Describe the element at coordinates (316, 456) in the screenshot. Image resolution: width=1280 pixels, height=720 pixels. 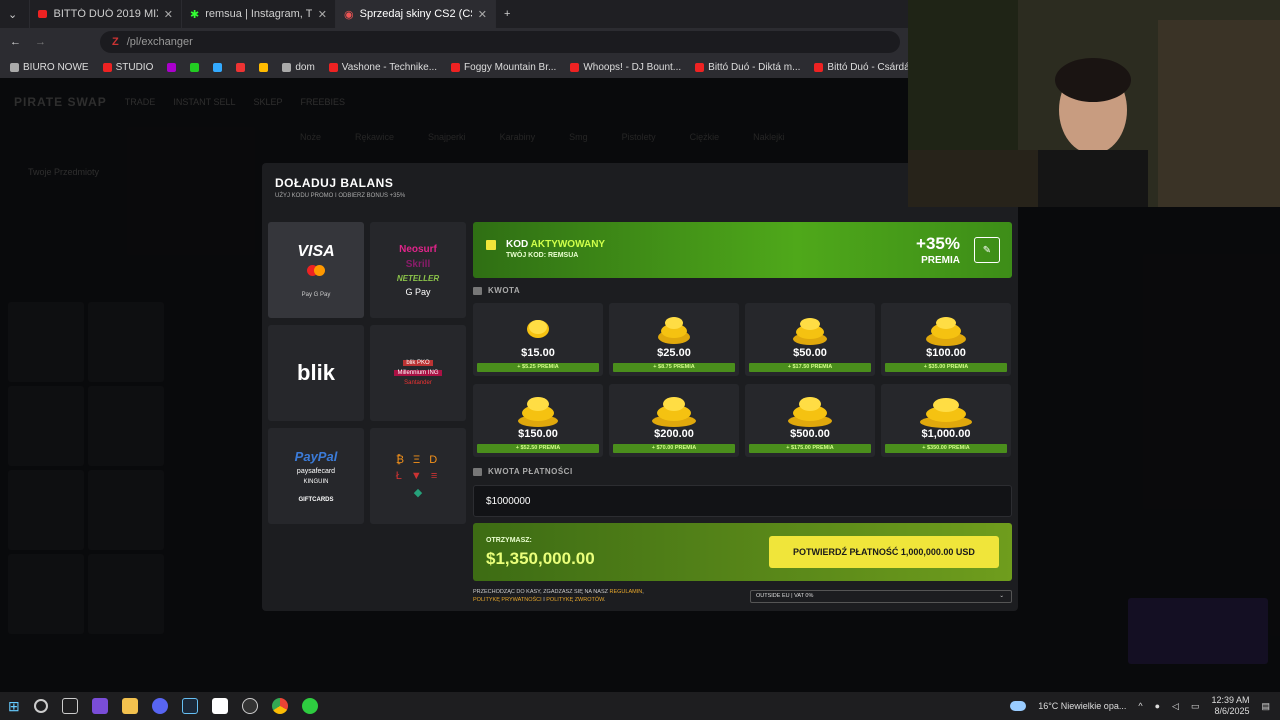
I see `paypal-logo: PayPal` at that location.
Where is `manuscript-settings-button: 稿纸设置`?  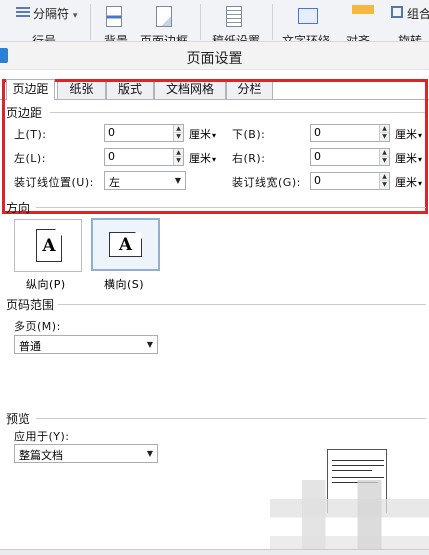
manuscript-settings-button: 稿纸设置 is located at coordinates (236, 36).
==
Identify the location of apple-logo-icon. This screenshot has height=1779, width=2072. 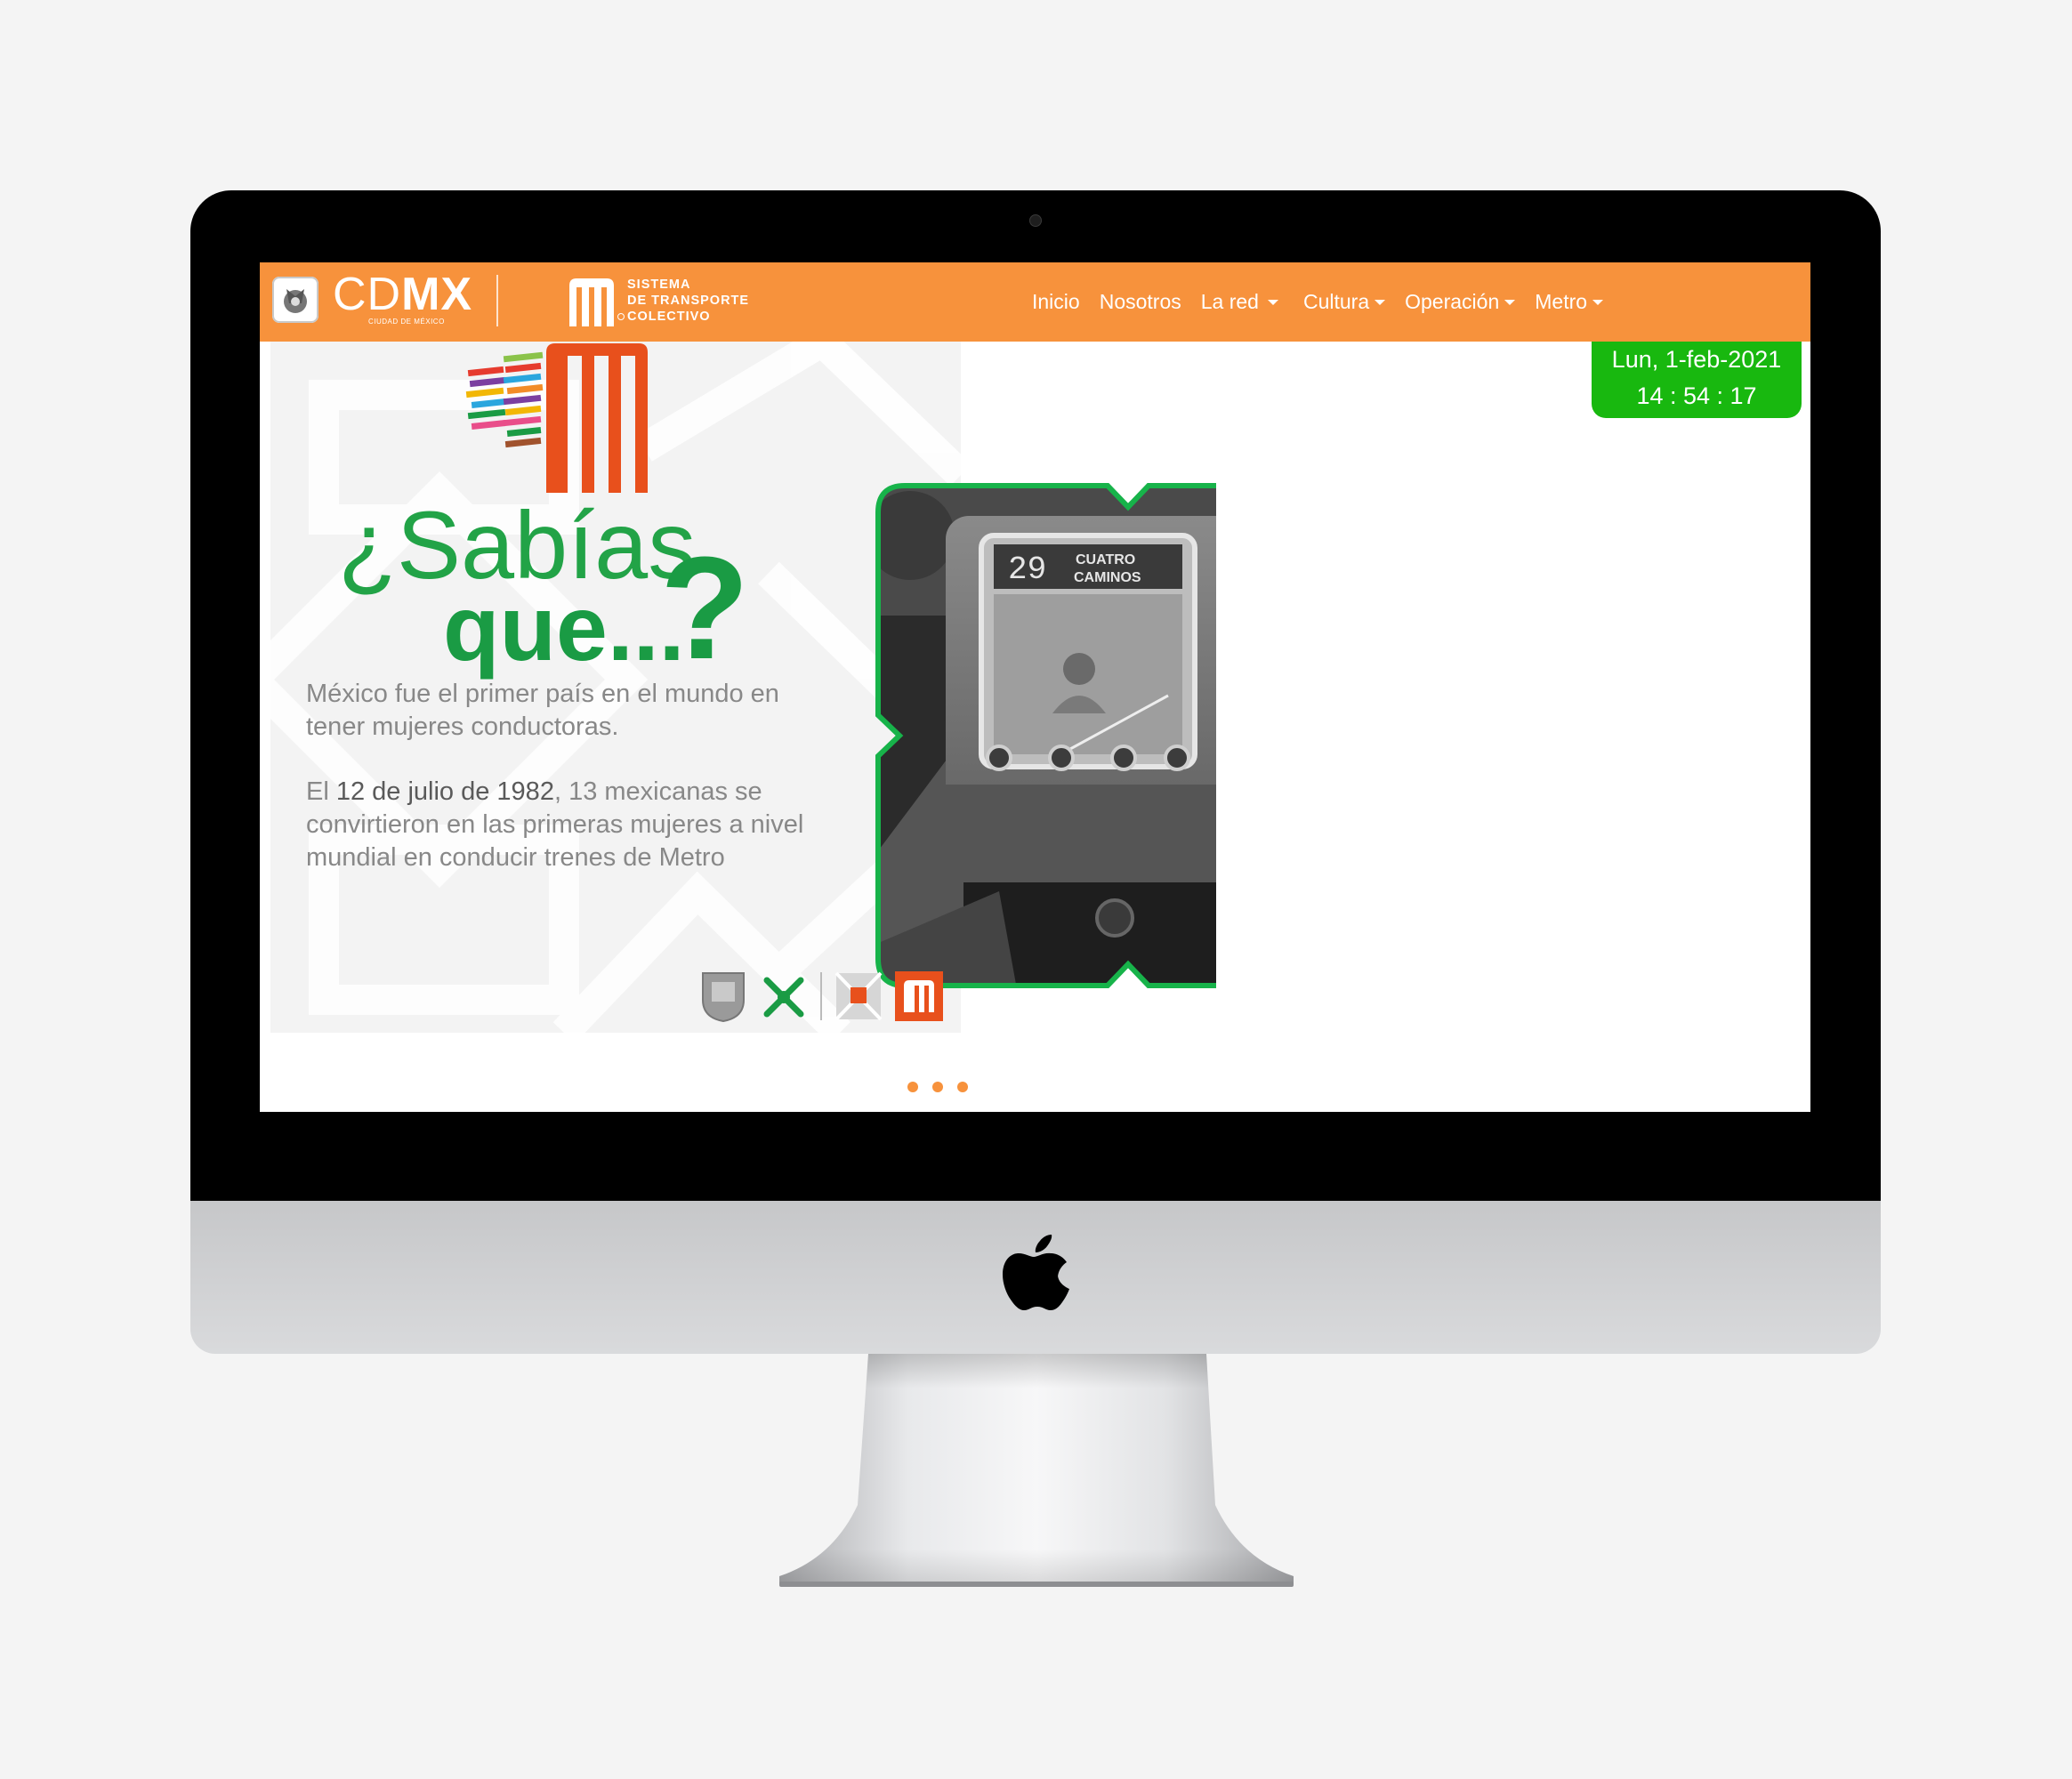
==
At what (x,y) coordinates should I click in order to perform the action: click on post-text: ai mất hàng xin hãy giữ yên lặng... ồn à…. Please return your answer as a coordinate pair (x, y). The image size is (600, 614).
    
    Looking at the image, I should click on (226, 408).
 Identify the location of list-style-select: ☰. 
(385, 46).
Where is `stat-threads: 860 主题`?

▶ **DESCRIPTION OF THE TASK**:
Show every line above that contains the word "should", matching case exactly.

▶ **RESULT**:
At what (x,y) coordinates should I click in order to perform the action: click on post-text: ai mất hàng xin hãy giữ yên lặng... ồn à…. Please return your answer as a coordinate pair (x, y). The image size is (600, 614).
    Looking at the image, I should click on (226, 408).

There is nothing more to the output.